Ada yang mengalaminya di Indonesia mungkin, ISP atau NAP yang routernya tidak bisa handle BGP table >512k routes ?
http://www.zdnet.com/internet-hiccups-today-youre-not-alone-heres-why-7000032566/
Summary: It's not just you. Many Internet providers have been having trouble as they run into long expected (but not adequately prepared for) routing table problems.
By Steven J. Vaughan-Nichols for Networking | August 12, 2014 -- 21:52 GMT (05:52 SGT)
(Image via CNET/CBS Interactive)If you found your Internet speed has been pathetic today and some sites wouldn't load at all, you're not alone.
The Border Gateway Protocol (BGP) routing tables hit the limit, and older routers failed — taking some of the Internet with them.Many tier-one Internet service providers (ISPs), and in turn, the last mile ISPs they support, experienced technical problems that resulted in bad service throughout the US and some parts of Canada.
According to postings in the North American Network Operators Group (NANOG) mailing list, the professional association for Internet engineering and architecture, there have been "major problems with multiple ISPs since around 4-5 AM EST."
According to NANOG, and complaints tracker DownDetector, many Internet providers — including Comcast, Level 3, AT&T, Cogent, Sprint, Verizon, and others — have suffered from serious performance problems at various times on Tuesday.
And they won't be the last.
Most of the ISPs have not commented on these disruptions. Level 3, in a statement, did say, "Our network is currently experiencing limited service disruptions affecting some of our customers. Ensuring the stability of our network and communications services is our primary concern and we are dedicated to minimizing impact to our customers. Our technicians are currently working to restore services as quickly as possible, and we are in close contact with affected customers.”

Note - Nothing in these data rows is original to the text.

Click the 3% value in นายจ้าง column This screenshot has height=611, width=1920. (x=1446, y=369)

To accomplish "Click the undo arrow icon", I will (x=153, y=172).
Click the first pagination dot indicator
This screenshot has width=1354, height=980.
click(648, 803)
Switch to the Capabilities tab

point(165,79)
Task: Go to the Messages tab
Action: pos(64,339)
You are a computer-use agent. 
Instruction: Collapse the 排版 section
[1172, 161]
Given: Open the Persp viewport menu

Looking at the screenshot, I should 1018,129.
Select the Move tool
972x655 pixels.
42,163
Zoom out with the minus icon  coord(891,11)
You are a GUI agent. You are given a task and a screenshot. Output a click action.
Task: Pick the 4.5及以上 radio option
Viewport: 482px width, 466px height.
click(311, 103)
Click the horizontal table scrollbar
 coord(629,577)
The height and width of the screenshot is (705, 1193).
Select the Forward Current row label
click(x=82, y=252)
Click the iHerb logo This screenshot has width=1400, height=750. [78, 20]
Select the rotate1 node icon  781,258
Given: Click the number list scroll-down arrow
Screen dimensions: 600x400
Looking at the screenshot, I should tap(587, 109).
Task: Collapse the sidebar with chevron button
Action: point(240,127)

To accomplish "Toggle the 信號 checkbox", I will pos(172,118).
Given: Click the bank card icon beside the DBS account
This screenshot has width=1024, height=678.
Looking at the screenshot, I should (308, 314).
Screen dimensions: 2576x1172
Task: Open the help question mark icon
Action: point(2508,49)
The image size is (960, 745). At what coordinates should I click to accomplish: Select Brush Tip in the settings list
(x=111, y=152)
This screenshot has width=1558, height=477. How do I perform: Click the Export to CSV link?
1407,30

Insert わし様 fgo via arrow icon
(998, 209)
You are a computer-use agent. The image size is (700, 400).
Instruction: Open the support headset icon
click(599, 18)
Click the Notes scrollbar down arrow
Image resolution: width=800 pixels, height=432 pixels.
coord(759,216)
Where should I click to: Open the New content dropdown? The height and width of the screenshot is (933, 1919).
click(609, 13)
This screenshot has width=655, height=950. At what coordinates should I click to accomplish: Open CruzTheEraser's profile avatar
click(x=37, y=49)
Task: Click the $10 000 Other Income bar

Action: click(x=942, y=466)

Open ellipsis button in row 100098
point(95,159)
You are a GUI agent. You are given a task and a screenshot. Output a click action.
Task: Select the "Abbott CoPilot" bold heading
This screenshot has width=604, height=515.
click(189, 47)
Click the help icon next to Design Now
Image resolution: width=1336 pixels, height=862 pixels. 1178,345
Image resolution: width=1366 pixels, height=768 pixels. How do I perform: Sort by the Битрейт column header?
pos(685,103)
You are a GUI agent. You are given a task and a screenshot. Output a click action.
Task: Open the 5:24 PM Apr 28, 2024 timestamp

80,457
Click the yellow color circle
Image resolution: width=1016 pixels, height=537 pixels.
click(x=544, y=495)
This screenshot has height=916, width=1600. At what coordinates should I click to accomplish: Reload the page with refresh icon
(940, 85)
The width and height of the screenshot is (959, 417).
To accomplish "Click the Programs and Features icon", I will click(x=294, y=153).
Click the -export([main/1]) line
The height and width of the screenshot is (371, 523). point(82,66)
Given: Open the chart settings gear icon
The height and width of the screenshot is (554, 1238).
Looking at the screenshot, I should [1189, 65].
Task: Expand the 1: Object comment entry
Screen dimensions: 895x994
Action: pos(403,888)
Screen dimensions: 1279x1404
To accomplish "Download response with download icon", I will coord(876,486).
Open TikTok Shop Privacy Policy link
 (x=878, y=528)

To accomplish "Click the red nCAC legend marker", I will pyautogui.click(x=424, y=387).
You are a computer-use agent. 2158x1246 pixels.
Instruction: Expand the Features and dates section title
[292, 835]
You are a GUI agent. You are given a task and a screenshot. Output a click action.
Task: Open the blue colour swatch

As a result of these problems, some Web hosting companies, such as LiquidWeb, and its sites have been effectively knocked offline.
The company reported on Twitter that the problem first appeared to be the result of a "large network provider is performing maintenance."
While an ISP maintenance activity may have played a factor, the real problem was that Border Gateway Protocol (BGP)routing tables have grown too large for some top-level Internet routers to handle. The result was that these routers could no longer properly handle Internet traffic.
BGP is the routing protocol used to share the master routes, or map, of the Internet. On top of this the Domain Name System (DNS) is layered so that when you click on "www.zdnet.com" you're taken to ZDNet.
When the BGP maps grow too large for their routers' memory then, as the Internet Storm Center said, "BGP is flapping."
Dutch Internet expert Teun Vink explained:
"Some routing tables hit 512K routes today. Some old hardware and software can't handle that and either crash or ignore newly learned routes. So this may cause some disturbances in the Force."
By this, Vink meant that some routers have only a limited amount of memory for their maps of the Internet. These BGP routing tables are typically kept in a specialized kind of memory called Tertiary Content Addressable Memory (TCAM). Once there were more than 512,000 routes, many older routers could no longer properly track the routes.
Adding insult to injury, Internet engineers who were paying attention, knew this problem was coming was early as May. As one IPv4 address reselling site explained:
"We expect to see/hear of some bugs once the Internet reaches 512k routes. If the growth of the routing table will continue as in the past months, we expect to see 512k routes in the global routing table not earlier than August and not later than October."
Lucky us. We got there early.
Cisco also warned its customers in May that this BGP problem was coming and that, in particular, a number of routers and networking products would be affected. There are workarounds, and, of course the equipment could have been replaced. But, in all too many cases this was not done.
Still, it could have been far worse. Instead of sporadic Internet problems we could have seen entire swathes of the Internet go out of service for hours at a time.
Sources at several major tier-one ISPs admitted that the BGP routing map problem was indeed the source of the service troubles. All of them are working on correcting it as quickly as possible.
One site, the well-regarded security service provider LastPass, appeared at first to be impacted by the problem. In the event, LastPass went down because one of its datacenters had failed.
LastPass' services have since been restored.
Unfortunately, we can expect more hiccups on the Internet as ISPs continue to deal with the BGP problem. In a week or two the problem should be fixed for once and for all, but as older routers are upgraded or replaced we will see more Internet blockages and slowdowns.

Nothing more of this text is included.